Prompt: Only the lines holding "will" are wanted here; copy each from the listing.

● ● ● ● ●

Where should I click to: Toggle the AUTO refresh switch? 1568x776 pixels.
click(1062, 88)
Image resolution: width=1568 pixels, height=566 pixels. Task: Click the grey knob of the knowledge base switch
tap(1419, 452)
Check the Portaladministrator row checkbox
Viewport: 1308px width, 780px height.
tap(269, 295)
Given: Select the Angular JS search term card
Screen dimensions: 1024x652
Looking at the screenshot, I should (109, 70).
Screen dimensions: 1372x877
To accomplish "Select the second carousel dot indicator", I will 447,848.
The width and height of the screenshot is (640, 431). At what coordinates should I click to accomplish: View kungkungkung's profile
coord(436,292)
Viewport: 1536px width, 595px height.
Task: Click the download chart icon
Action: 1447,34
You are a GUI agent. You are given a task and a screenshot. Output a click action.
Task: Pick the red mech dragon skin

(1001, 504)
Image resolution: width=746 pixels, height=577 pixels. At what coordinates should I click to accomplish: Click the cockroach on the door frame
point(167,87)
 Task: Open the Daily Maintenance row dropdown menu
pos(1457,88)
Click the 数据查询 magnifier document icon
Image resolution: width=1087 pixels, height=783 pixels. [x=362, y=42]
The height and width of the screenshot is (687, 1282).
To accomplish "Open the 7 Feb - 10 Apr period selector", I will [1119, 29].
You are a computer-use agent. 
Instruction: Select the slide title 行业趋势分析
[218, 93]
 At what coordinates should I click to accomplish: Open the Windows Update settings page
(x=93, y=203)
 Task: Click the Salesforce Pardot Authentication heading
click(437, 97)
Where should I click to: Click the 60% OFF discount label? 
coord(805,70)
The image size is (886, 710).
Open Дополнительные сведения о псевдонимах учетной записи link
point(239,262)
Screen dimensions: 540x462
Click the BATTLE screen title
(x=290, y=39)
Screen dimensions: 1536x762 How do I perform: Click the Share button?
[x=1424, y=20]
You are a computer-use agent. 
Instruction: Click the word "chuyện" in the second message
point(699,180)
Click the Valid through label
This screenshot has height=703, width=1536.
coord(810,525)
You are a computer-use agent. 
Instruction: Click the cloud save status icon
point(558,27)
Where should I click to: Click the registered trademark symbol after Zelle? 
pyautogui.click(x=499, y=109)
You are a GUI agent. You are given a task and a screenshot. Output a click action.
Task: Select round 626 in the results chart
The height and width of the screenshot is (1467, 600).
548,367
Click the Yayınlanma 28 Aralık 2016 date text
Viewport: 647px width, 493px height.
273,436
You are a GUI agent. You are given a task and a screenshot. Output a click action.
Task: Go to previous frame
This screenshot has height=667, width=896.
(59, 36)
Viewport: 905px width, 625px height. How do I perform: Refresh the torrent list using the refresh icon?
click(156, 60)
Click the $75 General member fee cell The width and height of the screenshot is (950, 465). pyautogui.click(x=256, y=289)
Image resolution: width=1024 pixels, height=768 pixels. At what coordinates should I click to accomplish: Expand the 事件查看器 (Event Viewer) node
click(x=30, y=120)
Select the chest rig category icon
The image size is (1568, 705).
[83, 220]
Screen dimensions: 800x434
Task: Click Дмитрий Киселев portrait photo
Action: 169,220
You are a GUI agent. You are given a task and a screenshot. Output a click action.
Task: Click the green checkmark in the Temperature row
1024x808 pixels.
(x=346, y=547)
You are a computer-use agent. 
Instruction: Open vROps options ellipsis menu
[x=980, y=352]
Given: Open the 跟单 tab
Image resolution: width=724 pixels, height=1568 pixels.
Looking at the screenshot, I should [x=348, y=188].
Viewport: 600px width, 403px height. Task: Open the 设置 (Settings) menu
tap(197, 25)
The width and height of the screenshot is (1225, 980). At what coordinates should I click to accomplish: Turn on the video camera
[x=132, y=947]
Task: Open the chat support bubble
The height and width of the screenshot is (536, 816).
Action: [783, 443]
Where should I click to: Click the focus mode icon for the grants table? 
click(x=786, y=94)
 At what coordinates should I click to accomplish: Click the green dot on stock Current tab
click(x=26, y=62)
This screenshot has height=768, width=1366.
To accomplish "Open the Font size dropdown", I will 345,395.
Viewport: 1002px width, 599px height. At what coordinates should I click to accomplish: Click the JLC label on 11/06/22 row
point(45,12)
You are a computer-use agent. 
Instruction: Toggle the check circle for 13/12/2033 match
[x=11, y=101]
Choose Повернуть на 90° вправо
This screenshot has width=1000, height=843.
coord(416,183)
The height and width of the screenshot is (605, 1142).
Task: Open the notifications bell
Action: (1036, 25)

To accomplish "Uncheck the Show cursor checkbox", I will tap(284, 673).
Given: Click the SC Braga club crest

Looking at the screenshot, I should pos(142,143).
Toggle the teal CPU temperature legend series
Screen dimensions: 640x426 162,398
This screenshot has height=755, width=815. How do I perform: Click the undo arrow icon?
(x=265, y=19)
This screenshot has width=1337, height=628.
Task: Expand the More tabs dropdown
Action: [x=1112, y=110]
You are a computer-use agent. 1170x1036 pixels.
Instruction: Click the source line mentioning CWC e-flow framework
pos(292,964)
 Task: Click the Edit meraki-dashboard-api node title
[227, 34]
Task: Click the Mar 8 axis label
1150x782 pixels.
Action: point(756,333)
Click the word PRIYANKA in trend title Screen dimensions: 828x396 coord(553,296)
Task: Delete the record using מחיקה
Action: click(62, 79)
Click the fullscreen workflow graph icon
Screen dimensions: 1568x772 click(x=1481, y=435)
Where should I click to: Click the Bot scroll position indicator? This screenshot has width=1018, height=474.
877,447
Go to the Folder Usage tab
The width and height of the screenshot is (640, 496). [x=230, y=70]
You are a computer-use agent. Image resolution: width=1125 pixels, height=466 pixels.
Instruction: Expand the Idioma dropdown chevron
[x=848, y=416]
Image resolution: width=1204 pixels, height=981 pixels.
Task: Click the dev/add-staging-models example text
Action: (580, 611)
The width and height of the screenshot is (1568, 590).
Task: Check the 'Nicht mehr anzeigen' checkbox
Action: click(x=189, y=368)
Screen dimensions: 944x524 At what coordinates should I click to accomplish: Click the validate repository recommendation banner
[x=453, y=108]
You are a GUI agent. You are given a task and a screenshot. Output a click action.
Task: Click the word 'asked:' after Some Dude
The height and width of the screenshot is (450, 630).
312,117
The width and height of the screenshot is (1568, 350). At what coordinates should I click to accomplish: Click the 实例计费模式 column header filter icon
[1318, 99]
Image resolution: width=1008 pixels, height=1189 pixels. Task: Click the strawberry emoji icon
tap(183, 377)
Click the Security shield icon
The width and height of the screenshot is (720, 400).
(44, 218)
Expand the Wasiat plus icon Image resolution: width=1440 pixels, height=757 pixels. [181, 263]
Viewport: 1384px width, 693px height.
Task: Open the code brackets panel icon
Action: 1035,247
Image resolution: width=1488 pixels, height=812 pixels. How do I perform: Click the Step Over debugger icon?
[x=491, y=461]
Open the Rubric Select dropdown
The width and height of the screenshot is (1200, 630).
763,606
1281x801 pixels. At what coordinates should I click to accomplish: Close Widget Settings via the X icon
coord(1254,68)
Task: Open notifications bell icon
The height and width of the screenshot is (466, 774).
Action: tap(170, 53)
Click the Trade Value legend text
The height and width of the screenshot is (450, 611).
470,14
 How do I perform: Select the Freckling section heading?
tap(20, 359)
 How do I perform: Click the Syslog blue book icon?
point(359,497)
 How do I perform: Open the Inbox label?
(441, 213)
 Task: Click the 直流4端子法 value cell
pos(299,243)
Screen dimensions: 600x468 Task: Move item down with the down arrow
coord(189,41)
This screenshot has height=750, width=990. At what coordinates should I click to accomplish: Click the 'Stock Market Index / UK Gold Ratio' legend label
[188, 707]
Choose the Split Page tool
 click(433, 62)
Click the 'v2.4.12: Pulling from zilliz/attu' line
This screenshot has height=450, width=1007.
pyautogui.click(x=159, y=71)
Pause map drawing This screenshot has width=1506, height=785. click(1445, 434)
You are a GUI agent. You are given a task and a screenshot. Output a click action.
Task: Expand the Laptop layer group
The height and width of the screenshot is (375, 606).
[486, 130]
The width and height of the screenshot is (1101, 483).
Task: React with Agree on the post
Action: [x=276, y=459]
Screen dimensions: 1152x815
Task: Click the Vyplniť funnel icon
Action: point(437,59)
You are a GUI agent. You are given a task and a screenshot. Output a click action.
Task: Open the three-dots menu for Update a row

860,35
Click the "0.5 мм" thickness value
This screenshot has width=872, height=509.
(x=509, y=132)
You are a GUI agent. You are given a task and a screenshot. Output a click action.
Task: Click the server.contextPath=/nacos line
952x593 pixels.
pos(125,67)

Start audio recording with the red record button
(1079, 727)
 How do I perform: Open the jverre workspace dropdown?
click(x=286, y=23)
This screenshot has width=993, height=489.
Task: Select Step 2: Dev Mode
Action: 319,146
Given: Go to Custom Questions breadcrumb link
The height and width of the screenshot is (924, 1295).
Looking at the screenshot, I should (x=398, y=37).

● ● ● ● ●

Response to the exercise:
To accomplish "Select the second carousel dot indicator", I will 447,848.
To accomplish "Open the 7 Feb - 10 Apr period selector", I will [1119, 29].
To accomplish "Open the Font size dropdown", I will 345,395.
To accomplish "Uncheck the Show cursor checkbox", I will tap(284, 673).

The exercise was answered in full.